BEGIN Excerpt provided
The CEO of the largest US gold mining company Newmont Mining estimates that the price of gold in 2013 may increase to US dollars 2,550.
In November 2012, Deutsche Bank updated its forecast on the gold price to US$ 2,000.- by next year, i.e. 2013. Credit Suisse expects a gold price of US$ 1,840.- in 2013, while in October 2012 private bank Coutts predicted gold prices to reach US$ 2,000.- in the coming months.

Outlook on Gold 2013 and beyond

The diversity of analyst predictions with regard to the gold price in 2013 and the following years mirrors the uncertainties in the global markets.
An interesting fact about gold is that it often performs well in scenarios of deflation (for instance driven by global debt reductions) but also in scenarios with higher than usual inflation rates (which could potentially occur as public debt level increases further).
Gold therefore tends to perform positively in times of economic uncertainties as well as in acute crises. Unfortunately, the global financial problems are not yet sorted out. Some credible commentators expect several more years of uncertainty and painful deleveraging, which could end only when we are approaching the next decade.
Thus, in the foreseeable future a moderate allocation to gold will remain the imperative for many investors and could result in a positive trend of the gold price 2013 and beyond. Portfolio diversification, i.e. the allocation of funds to different asset classes and investments, should remain an imperative for safety-orientated investors over the coming years.
As with every investment, fees are a key performance driver to be considered when investing in gold. Vaulted gold, i.e. gold stored in professional vaults, can offer investors outright gold ownership at reasonable fees combined with high liquidity and safety. Investors would be well advised to compare gold investments.
[Last update: January 6th, 2013]

Recommended For You:



21 Comments to Gold 2013 – What is the trend for the gold price in 2013 and beyond?

  1. sandeep garg wrote:
    i think that gold should have rang bound 1650$ to 1825$ in first and second qtr and also very gambling in 2013.

  2. Gold Finger wrote:
    Now that the election is over and Barack Obama is our president for the next four years, gold prices will definetly be on the rise.
    1.) Captial gains will be going up come Jan 2013 meaning there will be a huge sell off. Stocks will go down gold will go up.
    2.) The president is estimated to increase the deficit by another 4 trillion dollars. The bigger our deficit the higher gold will revalue itself.
    3.) The president’s spending may cause China to stop investing in the dollar and form a new currency with the Central Banks which would deplete the value of the dollar.

  3. Hamid wrote:
    i agree with Jonathon but not at $1000 an ounce by end of 2013 , maybe around 1200-1400. But there is another section that banks looking to create more oscillation to make more liquidity in the Gold market . So I think the next year will be very interesting as well risky for gold market . we must be ready to see the gold price at the range of $1200 – 2800 an ounce in 2013. Gold market is a gamble in 2013…

  4. Mehmood wrote:
    I believe the Gold will not cross the 1800 main resistance till year end 12. Gold will bounce back to level 1840 – 1870 in the begging of next year and then will drop down to 1600 level in the mid of next year. The price in 3 or 4th Quarter 2013 depend on the US unemployment rate and further QE etc which will set the direction for the Gold to either retest 2011 High or to remain Range Bound.
END Excerpt provided
BEGIN Available data
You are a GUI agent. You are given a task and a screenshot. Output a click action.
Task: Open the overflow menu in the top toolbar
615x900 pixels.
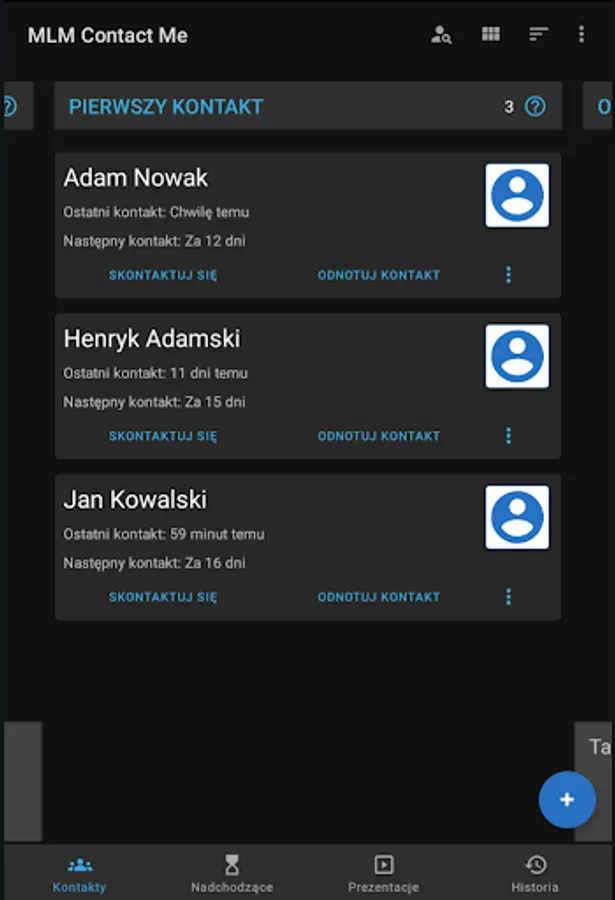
END Available data
To do
- a) Rewrite the part of the gold price outlook starting at "Outlook on Gold" and ending at "the next decade.", changing "deflation" to "falling prices".
- b) Write what comes next in the gold price outlook, picking up after its last sentence.

Answers provided
- a)
Outlook on Gold 2013 and beyond

The diversity of analyst predictions with regard to the gold price in 2013 and the following years mirrors the uncertainties in the global markets.
An interesting fact about gold is that it often performs well in scenarios of falling prices (for instance driven by global debt reductions) but also in scenarios with higher than usual inflation rates (which could potentially occur as public debt level increases further).
Gold therefore tends to perform positively in times of economic uncertainties as well as in acute crises. Unfortunately, the global financial problems are not yet sorted out. Some credible commentators expect several more years of uncertainty and painful deleveraging, which could end only when we are approaching the next decade.

- b)
  5. Trustable Gold wrote:
    According to the median of 16 gold price forecasts compiled by Bloomberg, the price of gold will rise every quarter in 2013 and average US$ 1,925oz in the last quarter of that year.

  6. Jonathon wrote:
    Look at the predictions early in 2012 they say gold at 2,000 an ounce by years end and they are ALL WRONG .. with the govt of the US back into office the ptrediction now is a massive depression mid to late 2013 due to unemployment production falling off and deficit in the clouds, Strangely gold prices will fall because of lack of money and no buyers ..gold will be at 1000 an ounce by end of 2013.

  7. Another Chris wrote:
    “A sale of the reserves would have no significant impact on the public debt of the United States but further undermine trust in the U.S. Dollar.”
    At today’s prices. A statement by central banks that they stand ready to buy gold at $60,000/oz would take that 3% coverage to 100% coverage and balance the CB balance sheet. The treasury and central bank can then net out the difference, and reset to zero.
    There are few immediate consequences* to this action as gold is not use for any useful purpose in society.
    * Besides not resolving the root cause.
    This is the likely resolution to the problem as it’s the past of least resistance. I expect this to as the ‘next line of defense’ in a Lehman type event in the future.

  8. Nazmi wrote:
    In light of the fall of the PIIGS, i think, gold price will stabilise at around USD 1800, and will start to reach USD 1900 once Spain declare that it needs financial help from the EU.
    The China argument is interesting. But i think China is embracing capitalism so much that it just want to create wealth no matter what, holding wealth values (i.e commodities) are last in their minds.

  9. gold account wrote:
    Gold price forecasts for 2011 through 2013 were recently reduced by troubled French Bank, BNP Paribas , following the recent volatility in gold price valuations. In the near term, a further correction in the gold price may be warranted with physical gold sales and investment redemptions being realized to offset losses in other asset classes. Over a medium to longer term investment horizon, Precious Metals Research Analyst Anne-Laure Tremblay remains optimistic, “We see the gold price peaking in 2013, as the market starts to anticipate monetary tightening in the United States, but do not expect a sharp fall thereafter.” BNP Paribas reduced its near term outlook on gold prices to average $1,730 per troy ounce in the fourth quarter, down from its earlier estimate of $2,170 per troy ounce and further reducing its target 2012 gold price forecast to $1,950 per troy ounce.

  10. Trustable Gold wrote:
    In a new research report Deutsche Bank predicts that the gold price will rise above US$ 2,000 in the first half of 2013.
    Analysts of bank of America forecast a price of US$ 2,400 for gold over the time frame until 2014 under the assumption that the quantitative easing is being continued.

  11. Bright wrote:
    After the open ended (QE3) programme, I believe most of these forecasts need to be reviewed higher

  12. Trustable Gold wrote:
    Several new gold price forecasts were released in early September 2012:
    Thomson Reuters GFMS, a precious metals research company, predicts a gold price above US$ 1,800 by the end of 2012 and a price above US$ 2,000 in the first half of 2013 “before starting a secular decline later that year”.
    The Swiss bank UBS increased its one-month and three-month gold price forecasts to US$ 1,850.
    And finally, the pan-European banking group Unicredit issued its ‘Commodity Outlook’ that predicts a gold price of US$ 1,900 by end of the year 2012 and an average price of gold of US$ 1,900 in 2013.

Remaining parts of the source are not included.